VANCOUVER, Wa, May 18, 2011—For hundreds of years, the hope of Bible-believing Christians rests on the return of Christ.
Acts 1:11, “Ye men of Galilee, why stand ye gazing up into heaven? This same Jesus, which is taken up from you into heaven, shall so come in like manner as ye have seen him go into heaven.”
John 14:3, “And if I go and prepare a place for you, I will come again, and receive you unto myself; that where I am, there ye may be also.”
Can the actual date of the hope be predicted with preciseness? Can we actually use any Bible translation to set dates of Christ’s return, and the end of the World?
California radio station personality, 89-year-old Harold Camping, has been joined by EBible Fellowship in predicting the rapture of the Church (Christ’s return for all true Christians) on May 21, 2011, and the destruction of the world (final judgment) on October 21, 2011.
For some time, billboards and ads have warned the public of the coming end of the age. How did this group determine this particular date from the Bible?
The accuracy of this prediction depends on the date of the great biblical flood and the interpretation of two major passages in Scripture:
I Peter 3:8 “But, beloved, be not ignorant of this one thing, that one day is with the Lord as a thousand years, and a thousand years as one day.”
Genesis 7:11 ”In the six hundredth year of Norah’s life, in the second month, the seventeenth day of the month, the same day were all the fountains of the great deep broke up, and the windows of heaven were opened.”
Seven thousand years from the Biblical flood (4990 BC) is 2010, but allowing for “0” when counting from the Old Testament to the New Testament, one arrives at the year 2011.
1988 ended the church age (13,000 years after creation 11,013 BC) and began the tribulation. The tribulation began September 7, 1994 and ends May 21, 2011, and therefore, the coming of the Lord for believers in Christ.
The group maintains the church age began on the day of Pentecost (May 22) in the year 33 AD. Then, 1955 years later, the church age came to its conclusion on May 21, which was the day before Pentecost in 1988.
The Gregorian calendar date of May 21, 2011 is the Hebrew calendar’s 17th day of the 2nd month mentioned in the flood account in Genesis.

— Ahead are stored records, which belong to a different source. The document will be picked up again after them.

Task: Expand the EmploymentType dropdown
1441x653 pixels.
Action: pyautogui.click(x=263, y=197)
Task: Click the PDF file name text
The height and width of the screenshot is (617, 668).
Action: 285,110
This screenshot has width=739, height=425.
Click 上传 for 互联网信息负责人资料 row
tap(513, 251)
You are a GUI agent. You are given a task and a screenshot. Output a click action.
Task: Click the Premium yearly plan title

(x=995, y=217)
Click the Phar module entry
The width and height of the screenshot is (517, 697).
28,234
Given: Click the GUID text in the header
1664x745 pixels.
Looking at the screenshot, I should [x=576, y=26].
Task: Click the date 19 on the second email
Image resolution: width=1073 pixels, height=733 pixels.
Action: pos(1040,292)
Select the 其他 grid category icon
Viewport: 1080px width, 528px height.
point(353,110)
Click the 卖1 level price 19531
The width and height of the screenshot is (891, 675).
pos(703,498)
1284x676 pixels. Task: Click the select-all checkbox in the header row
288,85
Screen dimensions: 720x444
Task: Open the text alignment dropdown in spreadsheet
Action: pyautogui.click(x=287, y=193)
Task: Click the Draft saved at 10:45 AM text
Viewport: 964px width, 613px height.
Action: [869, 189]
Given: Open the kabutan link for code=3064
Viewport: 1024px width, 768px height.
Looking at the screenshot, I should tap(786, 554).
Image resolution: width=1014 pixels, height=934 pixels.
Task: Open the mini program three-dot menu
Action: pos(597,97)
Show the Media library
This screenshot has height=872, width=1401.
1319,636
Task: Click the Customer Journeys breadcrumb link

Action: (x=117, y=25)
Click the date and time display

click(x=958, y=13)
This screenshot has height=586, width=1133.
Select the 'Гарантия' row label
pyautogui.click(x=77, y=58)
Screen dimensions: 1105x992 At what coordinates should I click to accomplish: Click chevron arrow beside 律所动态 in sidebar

Are any of these calculations reasonable or possible? Are the calculations arbitrary or convoluted in order to arrive at a modern date just in time to warn the world of pending danger?
If there is one date we know the Lord will not come, it is May 21, 2011 because the Scriptures are very exact:
“No one knows about that day or hour, nor even the angels in heaven, nor the son, but only the Father.” (Matthew 24:36, NIV).
“But of that day and hour knoweth on man, no, not the angels of heaven, but my Father only.” (KJV)
“But as for that day and hour no one knows it—not even the angels in heaven—except the Father alone.” (NET Bible) Mark 13:32 reiterates the same sentiment.
There are so many misinterpretations and speculations in this prediction that it would take a book just to point out all the misinformation.
Consider a couple of thoughts on why this date is incorrect. For instance, the date of creation 11,013 BC is unsustainable. Even the well-known Ussher’s chronology using the genealogies in the Book of Genesis counts back to a date of creation at 4004 BC. Some biblical scholars today would suggest gaps in the recorded genealogies would be better interpreted putting the date of creation at 6000-10,000 BC. Other scholars and secular scientists would date creation much, much earlier.
Dating the flood at 4990 BC is another ill founded date. Likewise, the dates of Jesus birth (7 BC) and death (AD 33) are questionable dates. Even if you accept the year AD 33, Camping’s date of April 1, 33 clashes with chronological scholar, Harold Hoehner’s date of April 3, 33. (Chronological Aspects of the Life of Christ, Harold Hoehner, Zondervan, 1977. 139) Many scholars date Jesus’ death at AD 29 or 30.
For many years, false prophets placed precise dates on the end of times. They have all been wrong because the earth and civilization are both still here. The setting of many so called end-of-times dates have ended in human tragedies.
The best refutation is to remain calm until Sunday—just like we did at Camping’s other predictions of the end of times in 1994. Enjoy your Sunday service and family dinner, and wait for the group’s explanation as to why the date was incorrect.
The Bible has much to say about future events, end times, and the judgment of men and women, but as distasteful as not knowing the exact date might be, it remains a mystery that belongs entirely to God.
Scripture admonishes us to be good stewards of the time we have on planet earth and be ready for the day of justice. We will only know when it happens.